Отрывок:
Станиславский возвращался в Москву к новой труппе и к новому репертуару[15], успев незадолго до отплытия из Америки увидеть опубликованной свою художественную исповедь — книгу «Моя жизнь в искусстве». За время зарубежных гастролей книга была заказана автору, продиктована им секретарю театра О.С. Бокшанской, переведена на английский язык и напечатана в 1924 году в Бостоне, в издательстве «Little, Brown & Co.». Вскоре по возвращении в Москву Станиславский начал переговоры с издательством «Aca­demia» о подготовке русского издания (в итоге книга вышла два года спус­тя, в 1926-м, в издательстве «Экономическая жизнь» под грифом ГАХН)[16]. Вторая главная книга его жизни — «Работа актера над собой» — создавалась гораздо дольше и мучительнее: Станиславский обдумывал и готовил ее уже больше пятнадцати лет; до публикации оставалось еще почти столько же[17]. 1924 год был годом некоторой паузы, интервала, поворота. Вероятно, ощущение промежутка было общим ощущением времени: не случайно в том же, 1924 году Тынянов именно так назвал одну из лучших своих статей о русской поэзии. Судя по всему, как раз в этот переходный, тревожный, но все же обращенный в будущее момент в руки Станиславскому попало ярославское изда­ние «Парадокса об актере». Можно предположить, что желание пере­читать «Парадокс» (известный ему во французском оригинале) было не только данью памяти чтимого Станиславским Н.Е. Эфроса, но и следствием знакомства с результатами гахновской анкеты, «выросшей» из вопросов, поставленных Дидро. Ответы актеров, вероятно, обсуждались Станиславским с Л.Я. Гуревич, которая как раз в это время помогала ему редактировать рукопись «Моей жизни в искусстве» для русского издания. Экземпляр «Парадокса» с карандашными пометами, сделанными рукой Станиславского, хранится в Музее Московского Художественного театра, где нам и удалось с ним ознакомиться[18].

Исходные данные:
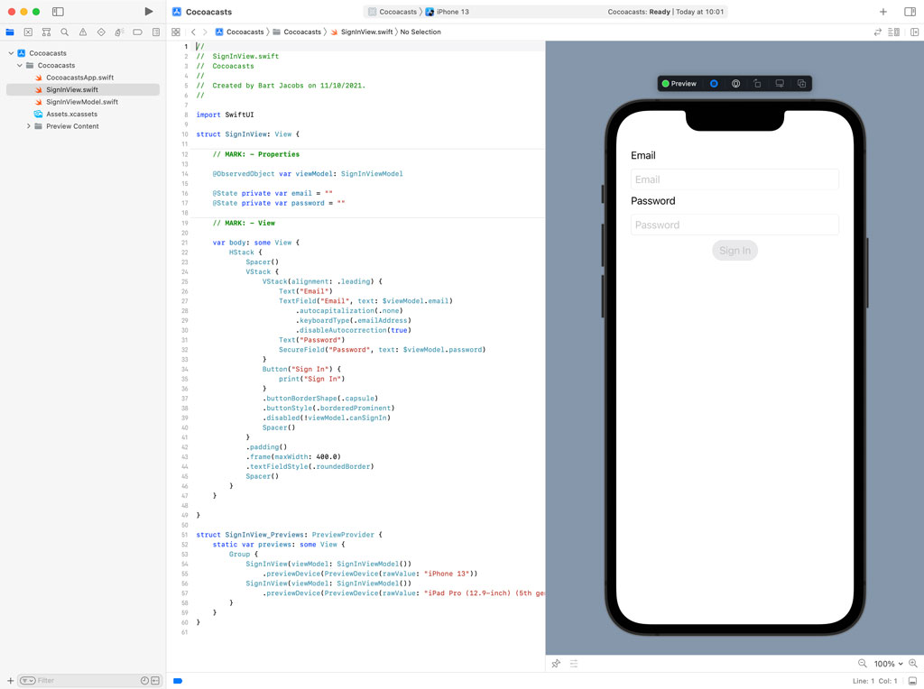The image size is (924, 689).
Task: Toggle a breakpoint activation in the debug bar
Action: [x=177, y=680]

Задание A:
Когда и в каком городе, по словам отрывка, была напечатана английская версия книги «Моя жизнь в искусстве»?
Задание B:
Назовите все издательства, упомянутые в отрывке.
Строки здесь не используются.

Правильный ответ A:
В 1924 году в Бостоне.

Правильный ответ B:
«Little, Brown & Co.», «Academia», «Экономическая жизнь».